Looking forward from 2017 is what Brookfield calls the Season of Resilience, where geography is resurgent and grassroots is the dominant lever of change. Just as the electrification of America happened at different rates in different locales, the move toward Health 3.0 will happen in some geographies faster than others. However, we draw from the lessons of the Internet and open, distributed systems, which is a network of networks. For too long, healthcare has operated as a set of isolated tribes with limitations on tribal knowledge being passed around slowly. We believe the Health Rosetta Institute’s greatest value is serving as a network of networks to accelerate the dissemination of proven approaches that can then be adapted to local market conditions. The first network we’re building, due to their outsized influence on the health ecosystem, is benefits consultants. Despite not promoting it at all and it being buried on our website, we’re getting tremendous interest in our first phase rollout.

One of the individuals most responsible for the explosion of Internet growth was Tom Evslin who has a blog called Fractals of Change. The depiction of fractals show how a fractal is a never-ending pattern (click for an interactive version). Fractals are infinitely complex patterns that are self-similar across different scales. They are created by repeating a simple process over and over in an ongoing feedback loop. Driven by recursion, fractals are images of dynamic systems – examples include trees, clouds, coral reefs and the Internet in a virtual context.

===============

» Work request 1
Decide whether each statement agrees with the Health 3.0 passage, answering yes or no and quoting the words of the passage that settle it: (a) benefits consultants are the first network being built; (b) the first phase rollout has been heavily promoted; (c) Tom Evslin's blog is called Fractals of Change.
» Work request 2
Please list every example of a fractal given in the Health 3.0 passage.
The material that follows has no connection to the Health 3.0 passage.

» Data extract
===============

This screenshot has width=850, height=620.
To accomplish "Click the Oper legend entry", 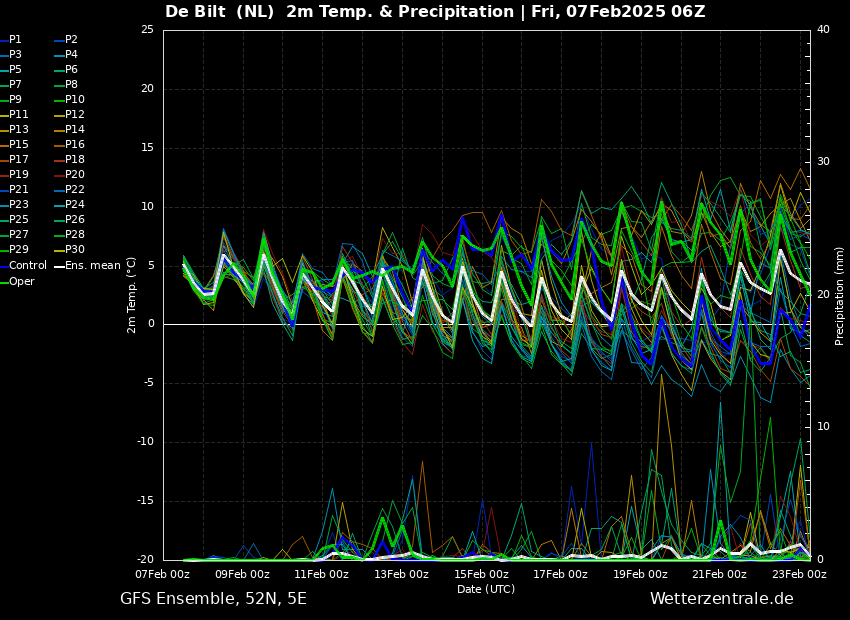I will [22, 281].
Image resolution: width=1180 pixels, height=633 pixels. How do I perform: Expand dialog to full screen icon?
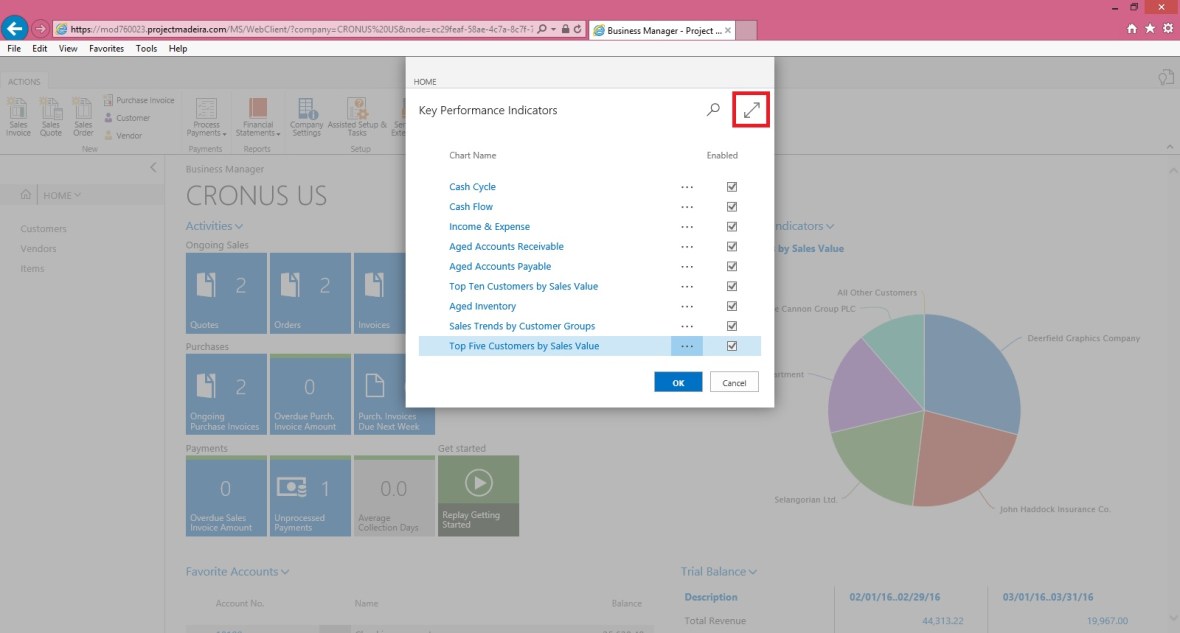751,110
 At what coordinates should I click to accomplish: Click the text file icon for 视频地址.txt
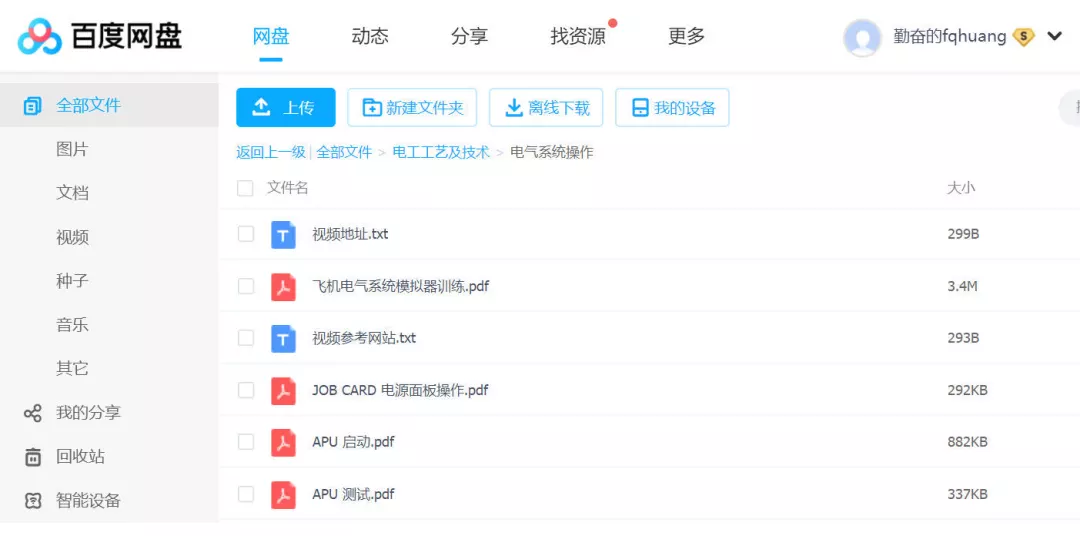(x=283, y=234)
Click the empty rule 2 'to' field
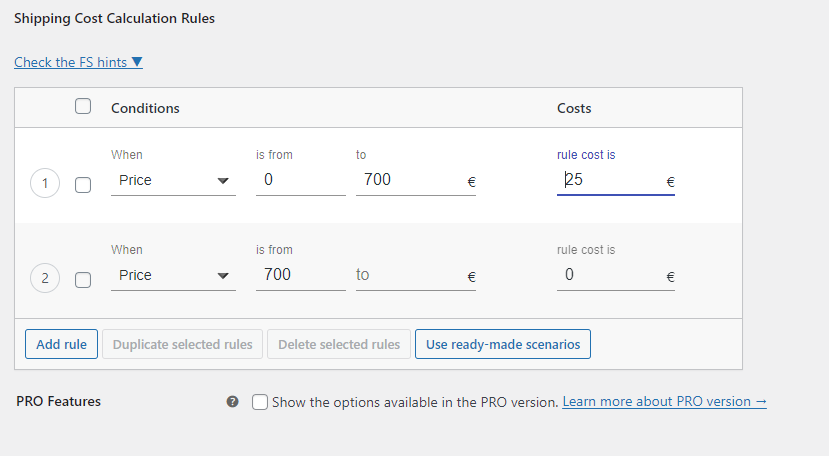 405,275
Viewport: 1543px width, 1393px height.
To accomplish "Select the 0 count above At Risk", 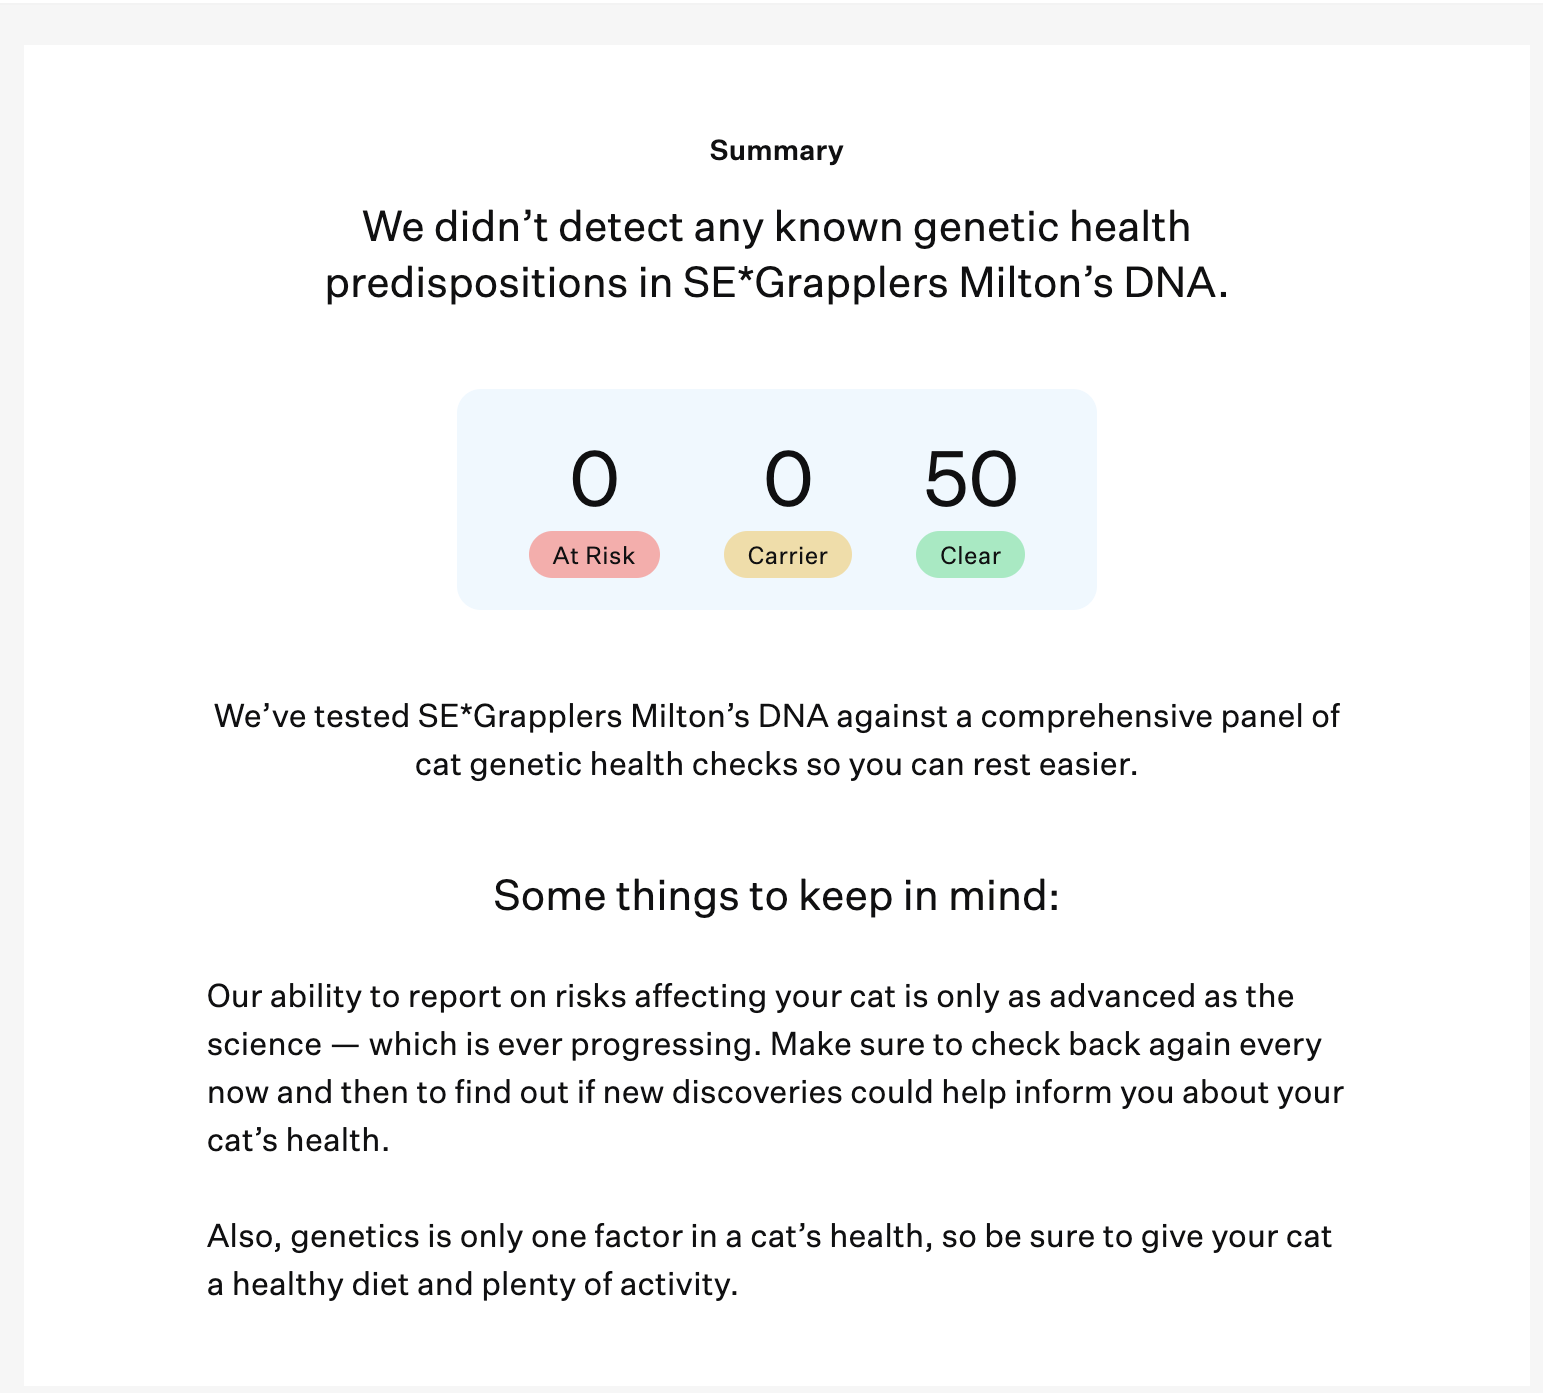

===============

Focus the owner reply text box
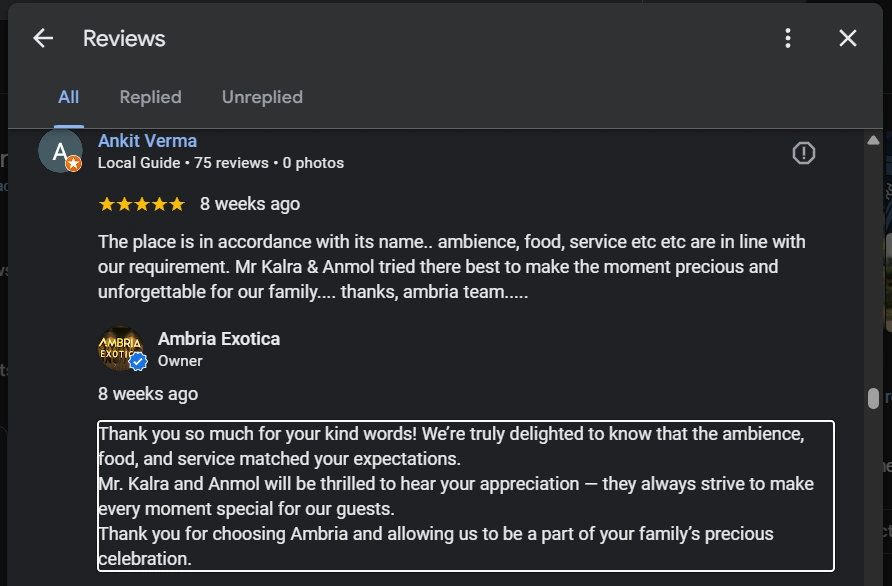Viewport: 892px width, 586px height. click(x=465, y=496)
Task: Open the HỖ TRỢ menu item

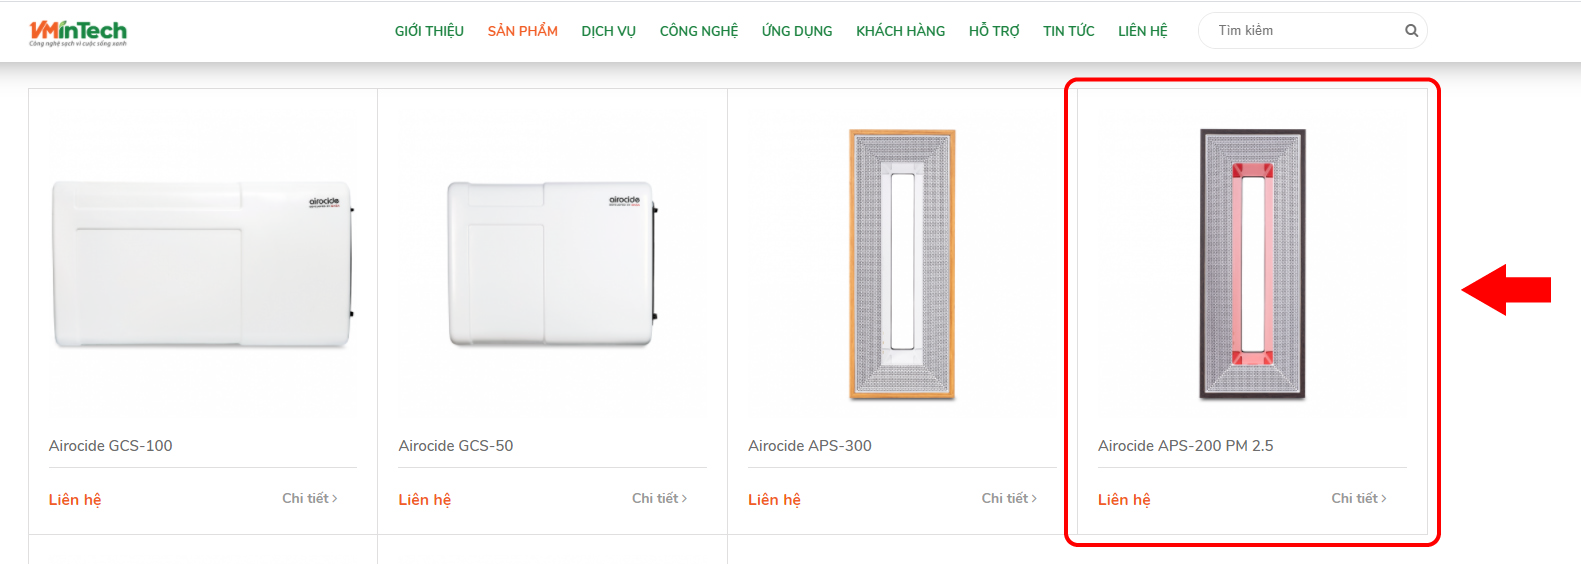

===============

» Exercise answer 1
(a) Yes: "The first network we’re building, due to their outsized influence on the health ecosystem, is benefits consultants."
(b) No: "Despite not promoting it at all and it being buried on our website"
(c) Yes: "Tom Evslin who has a blog called Fractals of Change"

» Exercise answer 2
- trees
- clouds
- coral reefs
- the Internet (in a virtual context)